Moreover, the main gate of the shopping center is composed out of four different types of terracotta louvers of varying lengths. The terracotta curtain walls are positioned symmetrically, one in front of the other to form a composition similar to an accordion. This particular placement decision has two effects –it uses the varying sunlight to provide light and adequate shade, as well as providing the structure with a sense of depth and scale.

The Bund House

Bund House Residential.

Measuring about 260,000 square meters, the Bund House Residential project is located in South Bund, an affluent Shanghai neighborhood which is in close vicinity to many cultural and historical Chinese landmarks such as the Yu Garden, New World, Nanjing Road, Old Wharf and many others.

Developed by Greentown Real Estate, one of China’s most esteemed real estate developers, the residential complex is an eloquent example of both Chinese mastership and the visual and practical qualities of terracotta.

The star of the project site is the building which takes its name after the residential complex. The Bund House, which is actually an office building dedicated to business and property management, is designed in the Shanghainese style of the 1920’s and 1930’s, back when China was still a Republic. To enhance its historical appeal, the developers decided to keep four old buildings which were designed in different Shikumen styles.

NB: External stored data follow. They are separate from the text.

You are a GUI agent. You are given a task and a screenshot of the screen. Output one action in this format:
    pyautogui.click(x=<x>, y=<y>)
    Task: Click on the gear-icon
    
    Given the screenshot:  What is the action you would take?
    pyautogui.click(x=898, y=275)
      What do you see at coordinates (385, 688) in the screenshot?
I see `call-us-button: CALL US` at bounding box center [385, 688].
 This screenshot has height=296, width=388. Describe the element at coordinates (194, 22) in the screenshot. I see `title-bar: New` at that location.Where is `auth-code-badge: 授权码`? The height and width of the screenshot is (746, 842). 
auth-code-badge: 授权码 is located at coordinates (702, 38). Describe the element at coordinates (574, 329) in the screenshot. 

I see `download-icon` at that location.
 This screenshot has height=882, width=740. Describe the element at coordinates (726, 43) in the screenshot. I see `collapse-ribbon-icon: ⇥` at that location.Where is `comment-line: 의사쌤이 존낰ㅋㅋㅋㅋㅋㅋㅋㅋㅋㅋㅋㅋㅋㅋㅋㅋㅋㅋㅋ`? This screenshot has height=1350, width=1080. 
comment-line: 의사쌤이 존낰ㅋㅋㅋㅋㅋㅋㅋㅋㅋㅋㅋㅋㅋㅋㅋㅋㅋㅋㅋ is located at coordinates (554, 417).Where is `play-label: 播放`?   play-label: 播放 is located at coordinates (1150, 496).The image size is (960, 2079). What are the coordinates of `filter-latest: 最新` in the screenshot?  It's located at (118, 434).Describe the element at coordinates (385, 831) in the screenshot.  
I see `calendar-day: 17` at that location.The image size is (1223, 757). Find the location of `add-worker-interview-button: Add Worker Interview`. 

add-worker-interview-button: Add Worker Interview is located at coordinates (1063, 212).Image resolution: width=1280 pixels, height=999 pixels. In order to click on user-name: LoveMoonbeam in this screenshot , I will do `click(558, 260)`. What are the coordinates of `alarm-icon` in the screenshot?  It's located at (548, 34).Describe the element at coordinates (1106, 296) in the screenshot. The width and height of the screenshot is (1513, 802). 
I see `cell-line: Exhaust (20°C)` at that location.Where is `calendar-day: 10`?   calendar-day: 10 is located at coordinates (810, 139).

The Bund House is built out of specially commissioned, handmade, red terracotta bricks. Combined with the old school stone pillars, windowsills, and eaves, the building is a near-perfect reproduction of old, Shikumen-style villas in which the affluent Chinese clans of the Republican Era spent their domestic lives. By blending these two wholly distinct design elements together, the creators gave the building an elegant grace, as well as a warm, almost inviting aura.

Conclusion

The Chinese architectural style is one of the most recognizable in the world, its design elements being known even outside the boundaries of the country through media and pop culture.

A recent trend, perpetrated by young, ambitious architects educated who are driven to change the face of China, values the blend between traditional elements and modern designs, one of them consisting in the implementation of terracotta.

The structures featured in this article, namely the Bund House, Wanyi Plaza, the Shenyang Twenty-Four City Shopping Center and the National Fitness Center from Zhoushan are amongst the best examples in this respect.